Good news: Bolton is not a neoconserative. Bad news: he's something worse. https://t.co/3qWFQByewH
— Jeet Heer (@HeerJeet) March 23, 2018
“A lawsuit filed by D.C. and Maryland against President Trump over his alleged business conflicts has been expanded to include Trump in his personal capacity as a businessman, which means that a summons has been sent to perhaps the most famous address in Washington: 1600 Pennsylvania Avenue,” WAMU reports.
“The attorneys general for both states argue in a lawsuit that Trump is violating the emoluments clause of the U.S. Constitution, which in part bans public officials from receiving gifts and payments from foreign governments without approval from Congress.”
“In the midst of a Cabinet shake-up and a possible staff upheaval, President Trump considered firing his chief of staff earlier this month and not naming a successor,” NBC News reports.
“Trump has mused to close associates about running the West Wing as he did his business empire, essentially serving as his own chief of staff… In conversations with allies outside the White House, the president envisioned a scenario in which a handful of top aides would report directly to him — bypassing the traditional gatekeeper position.”
White House counsel Don McGahn “is expected to step down later this year, though his resignation is contingent on the president finding a replacement and several other factors,” Politico reports.
“McGahn, according to two of the sources, has signaled interest in returning to the Jones Day law firm where he previously worked and reprising a role he had during the 2016 campaign by handling legal matters for Trump’s re-election.”

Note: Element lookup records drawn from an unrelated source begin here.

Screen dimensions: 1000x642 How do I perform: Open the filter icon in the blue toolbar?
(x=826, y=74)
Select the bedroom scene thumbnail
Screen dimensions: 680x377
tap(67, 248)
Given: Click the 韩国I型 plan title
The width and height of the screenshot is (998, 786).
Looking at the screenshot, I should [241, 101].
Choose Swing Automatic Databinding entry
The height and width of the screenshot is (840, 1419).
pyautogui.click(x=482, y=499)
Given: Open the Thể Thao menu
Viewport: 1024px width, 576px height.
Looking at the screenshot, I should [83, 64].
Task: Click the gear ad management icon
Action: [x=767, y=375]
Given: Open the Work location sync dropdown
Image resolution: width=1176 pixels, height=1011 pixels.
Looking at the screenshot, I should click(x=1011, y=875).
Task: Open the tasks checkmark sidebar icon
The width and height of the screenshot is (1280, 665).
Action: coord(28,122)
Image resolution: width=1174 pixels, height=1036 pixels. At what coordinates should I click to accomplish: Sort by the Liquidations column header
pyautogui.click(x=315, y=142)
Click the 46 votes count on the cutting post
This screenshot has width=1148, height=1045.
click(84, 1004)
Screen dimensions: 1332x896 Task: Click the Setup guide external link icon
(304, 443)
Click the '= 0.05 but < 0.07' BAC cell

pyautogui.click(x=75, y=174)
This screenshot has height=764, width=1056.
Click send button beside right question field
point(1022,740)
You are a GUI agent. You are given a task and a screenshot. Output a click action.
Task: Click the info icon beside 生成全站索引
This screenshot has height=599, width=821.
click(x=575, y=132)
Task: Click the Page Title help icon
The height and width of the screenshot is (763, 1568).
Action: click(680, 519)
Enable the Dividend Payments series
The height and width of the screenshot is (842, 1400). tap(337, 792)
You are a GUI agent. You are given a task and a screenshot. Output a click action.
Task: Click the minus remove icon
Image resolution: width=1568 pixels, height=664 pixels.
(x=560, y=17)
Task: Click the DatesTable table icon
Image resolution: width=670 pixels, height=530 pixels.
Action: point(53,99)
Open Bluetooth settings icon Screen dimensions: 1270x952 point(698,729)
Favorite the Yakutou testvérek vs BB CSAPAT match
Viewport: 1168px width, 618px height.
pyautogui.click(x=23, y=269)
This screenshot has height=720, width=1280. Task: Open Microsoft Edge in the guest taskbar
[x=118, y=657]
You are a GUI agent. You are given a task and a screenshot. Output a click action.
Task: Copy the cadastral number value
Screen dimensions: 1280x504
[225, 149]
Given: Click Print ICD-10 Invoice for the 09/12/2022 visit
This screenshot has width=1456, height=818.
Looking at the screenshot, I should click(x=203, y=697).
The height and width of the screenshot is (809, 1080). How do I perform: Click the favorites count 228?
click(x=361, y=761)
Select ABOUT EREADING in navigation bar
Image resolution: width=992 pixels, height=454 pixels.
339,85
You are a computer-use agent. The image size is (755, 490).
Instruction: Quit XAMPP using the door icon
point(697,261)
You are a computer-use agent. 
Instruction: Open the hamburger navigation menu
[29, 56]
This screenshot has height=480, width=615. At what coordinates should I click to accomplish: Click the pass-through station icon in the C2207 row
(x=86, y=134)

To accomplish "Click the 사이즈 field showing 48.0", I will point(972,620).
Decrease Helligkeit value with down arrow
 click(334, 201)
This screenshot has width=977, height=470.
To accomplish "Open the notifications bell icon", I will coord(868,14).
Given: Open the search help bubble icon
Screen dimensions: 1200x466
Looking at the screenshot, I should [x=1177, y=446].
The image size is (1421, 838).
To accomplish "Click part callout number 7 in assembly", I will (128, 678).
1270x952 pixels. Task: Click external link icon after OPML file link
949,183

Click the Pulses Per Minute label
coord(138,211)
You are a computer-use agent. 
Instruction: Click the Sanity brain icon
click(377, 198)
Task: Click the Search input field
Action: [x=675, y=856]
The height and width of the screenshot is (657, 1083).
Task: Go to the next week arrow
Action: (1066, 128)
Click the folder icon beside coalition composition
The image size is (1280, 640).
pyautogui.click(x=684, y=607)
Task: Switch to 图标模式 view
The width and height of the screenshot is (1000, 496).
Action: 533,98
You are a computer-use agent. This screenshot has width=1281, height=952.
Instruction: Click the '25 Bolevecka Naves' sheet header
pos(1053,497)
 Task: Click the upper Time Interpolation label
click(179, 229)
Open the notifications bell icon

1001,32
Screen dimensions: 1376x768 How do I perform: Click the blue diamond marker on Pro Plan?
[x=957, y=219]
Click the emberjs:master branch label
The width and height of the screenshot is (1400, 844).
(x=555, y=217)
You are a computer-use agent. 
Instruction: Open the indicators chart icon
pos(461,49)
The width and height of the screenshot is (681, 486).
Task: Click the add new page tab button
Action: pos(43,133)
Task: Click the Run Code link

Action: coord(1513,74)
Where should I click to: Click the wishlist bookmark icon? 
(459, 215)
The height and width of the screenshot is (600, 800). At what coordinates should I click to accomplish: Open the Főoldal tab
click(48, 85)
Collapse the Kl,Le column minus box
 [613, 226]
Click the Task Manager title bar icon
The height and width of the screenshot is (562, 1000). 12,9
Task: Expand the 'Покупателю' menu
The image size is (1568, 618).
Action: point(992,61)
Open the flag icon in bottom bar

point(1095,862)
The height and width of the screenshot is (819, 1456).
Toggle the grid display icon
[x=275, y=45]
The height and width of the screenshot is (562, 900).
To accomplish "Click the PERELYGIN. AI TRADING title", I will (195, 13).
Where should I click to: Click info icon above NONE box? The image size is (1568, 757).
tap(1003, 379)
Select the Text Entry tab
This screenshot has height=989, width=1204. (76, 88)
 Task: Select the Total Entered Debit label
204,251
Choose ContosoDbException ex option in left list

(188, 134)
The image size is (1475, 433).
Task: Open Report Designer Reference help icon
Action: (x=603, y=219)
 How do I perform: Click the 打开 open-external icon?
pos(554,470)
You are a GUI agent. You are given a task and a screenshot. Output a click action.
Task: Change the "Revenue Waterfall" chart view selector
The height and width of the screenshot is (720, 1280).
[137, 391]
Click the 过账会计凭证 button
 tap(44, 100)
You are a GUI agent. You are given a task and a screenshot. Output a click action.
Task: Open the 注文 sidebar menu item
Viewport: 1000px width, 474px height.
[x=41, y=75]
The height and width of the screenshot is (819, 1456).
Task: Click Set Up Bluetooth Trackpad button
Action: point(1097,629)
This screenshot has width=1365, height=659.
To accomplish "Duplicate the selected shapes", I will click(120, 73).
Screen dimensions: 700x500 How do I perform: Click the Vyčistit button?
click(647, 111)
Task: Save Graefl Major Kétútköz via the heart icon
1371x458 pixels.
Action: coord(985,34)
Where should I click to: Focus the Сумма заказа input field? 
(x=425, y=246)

NEW on NBC: our report finds House Intel has no or incomplete information about 81% of known contacts between Trump officials and Russian-linked figures https://t.co/VsCB4LSAiy
— The Moscow Project (@moscow_project) March 22, 2018
The RNC has put $281,250 into the special election to replace former Rep. Trent Franks (R-AZ), “the first financial commitment by either national party in a district that has voted reliably Republican since being drawn in 2011,” the Washington Post reports.
“The RNC declined to comment on the investment, but Arizona’s 8th District was not necessarily seen as a potential Democratic pickup. In 2016, Hillary Clinton won just 37% of the vote in the district — worse than her showing in Pennsylvania’s 18th District, which Democrat Conor Lamb just won in a squeaker.”